French novelist (born c. 1948)

Cookie Allez (born c. 1948) is a French novelist.

==Early life==
Cookie Allez was born circa 1948.

==Career==
She has written seven novels.

Her second novel, La Soupière, talked about a mother and her son, who works as a clinical assistant.

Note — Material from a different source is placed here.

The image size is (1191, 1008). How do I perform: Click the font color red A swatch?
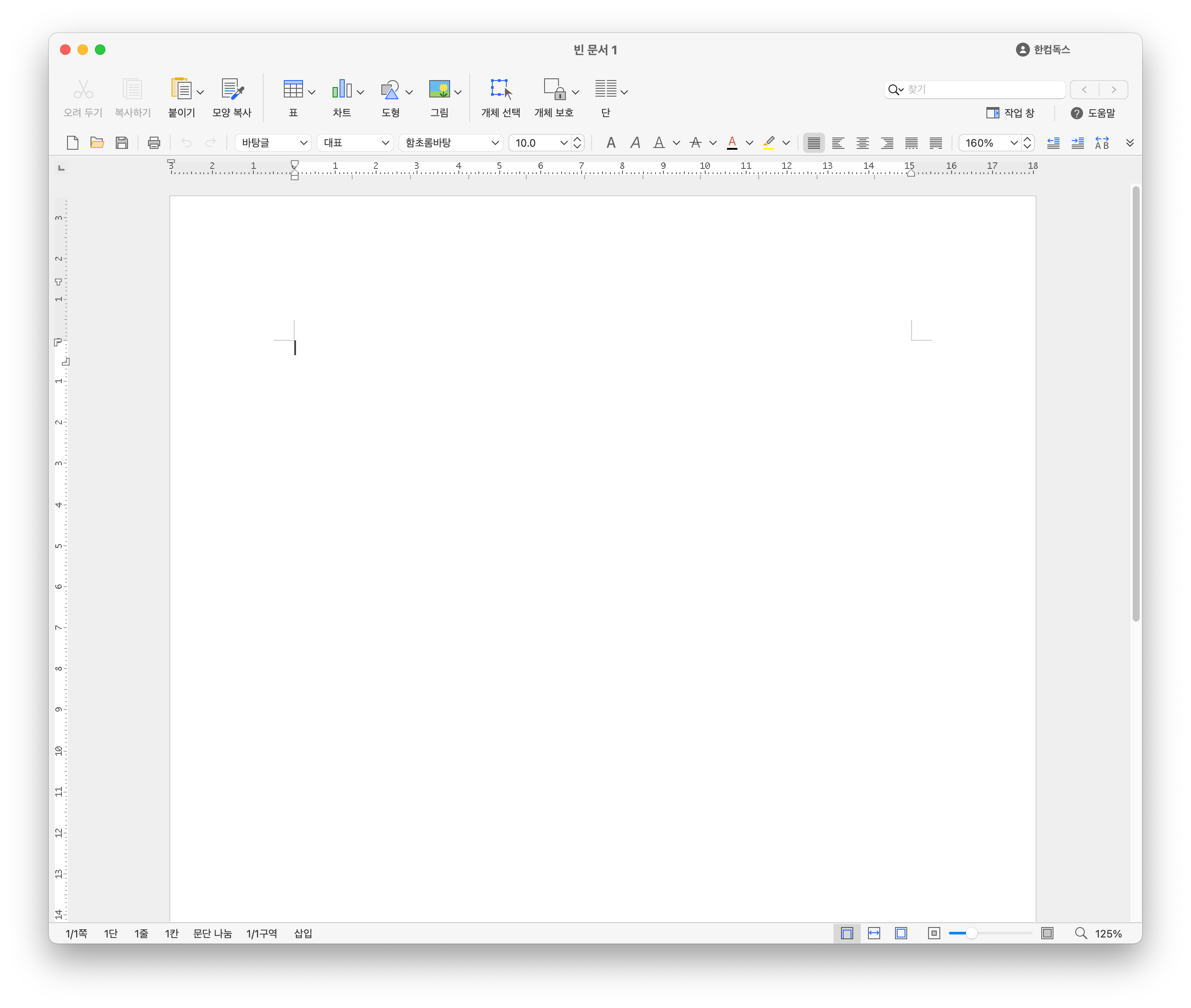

In her seventh novel, Dominique, published in 2015, Allez writes about a child whose parents do not tell him if he is a boy or a girl to go along with the theory of gender studies.

==Bibliography==
===Novels===
- Le Ventre du président (Paris: Éditions Buchet/Chastel, 2001, 121 pages).
- La Soupière (Paris, Éditions Buchet/Chastel, 2002, 139 pages).
- L’Arbre aux mensonges (Paris, Éditions Buchet/Chastel, 2003, 179 pages).
- Le Masque et les Plumes (Paris, Éditions Buchet/Chastel, 2005, 219 pages).
- Sans sucres ajoutés (Paris, Éditions Buchet/Chastel, 2006, 193 pages).
- Mobile de rupture (Paris, Éditions Buchet/Chastel, 2014, 234 pages).
- Dominique (Paris, Éditions Buchet/Chastel, 2015, 192 pages).

===Essays===
- Les Mots des familles (Paris, Éditions Buchet/Chastel, 2010, 233 pages).
- 200 expressions inventées en famille (Paris, Éditions Points, 2011, 203 pages).